-- RECORDS FOR THE EXERCISE follows --

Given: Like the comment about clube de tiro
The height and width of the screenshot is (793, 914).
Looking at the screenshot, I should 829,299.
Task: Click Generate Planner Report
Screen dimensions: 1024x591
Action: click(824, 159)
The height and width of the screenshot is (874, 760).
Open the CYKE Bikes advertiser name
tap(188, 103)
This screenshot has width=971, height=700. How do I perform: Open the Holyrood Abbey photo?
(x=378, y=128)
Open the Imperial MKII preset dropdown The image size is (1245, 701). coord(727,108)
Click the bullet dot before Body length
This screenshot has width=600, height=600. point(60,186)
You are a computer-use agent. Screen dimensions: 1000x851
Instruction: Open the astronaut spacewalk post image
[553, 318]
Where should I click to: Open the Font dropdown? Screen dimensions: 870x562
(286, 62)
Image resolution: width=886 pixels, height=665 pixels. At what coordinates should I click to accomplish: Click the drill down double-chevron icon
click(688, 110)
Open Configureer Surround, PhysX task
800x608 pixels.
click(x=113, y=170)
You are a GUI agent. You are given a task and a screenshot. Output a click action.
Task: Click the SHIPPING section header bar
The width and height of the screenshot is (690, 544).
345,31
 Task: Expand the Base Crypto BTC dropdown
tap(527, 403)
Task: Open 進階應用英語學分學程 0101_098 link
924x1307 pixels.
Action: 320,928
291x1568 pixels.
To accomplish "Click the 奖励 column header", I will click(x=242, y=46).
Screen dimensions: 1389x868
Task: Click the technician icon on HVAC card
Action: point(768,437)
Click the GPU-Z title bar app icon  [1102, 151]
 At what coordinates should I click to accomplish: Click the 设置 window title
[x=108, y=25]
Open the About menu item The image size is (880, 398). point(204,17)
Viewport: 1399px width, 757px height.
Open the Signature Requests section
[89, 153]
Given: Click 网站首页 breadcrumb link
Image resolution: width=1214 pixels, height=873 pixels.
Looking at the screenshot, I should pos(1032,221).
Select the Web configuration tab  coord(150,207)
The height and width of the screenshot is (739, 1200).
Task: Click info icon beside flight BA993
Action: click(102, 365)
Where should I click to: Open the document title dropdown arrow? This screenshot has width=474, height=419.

-- RECORDS FOR THE EXERCISE concluded --

> WORK ORDER: Word for word, repeat the line holding "Image resolution: width=1214" and all lines after it through the end of the entries above.

> ANSWER TO THE PROBLEM:
Image resolution: width=1214 pixels, height=873 pixels.
Looking at the screenshot, I should pos(1032,221).
Select the Web configuration tab  coord(150,207)
The height and width of the screenshot is (739, 1200).
Task: Click info icon beside flight BA993
Action: click(102, 365)
Where should I click to: Open the document title dropdown arrow? This screenshot has width=474, height=419.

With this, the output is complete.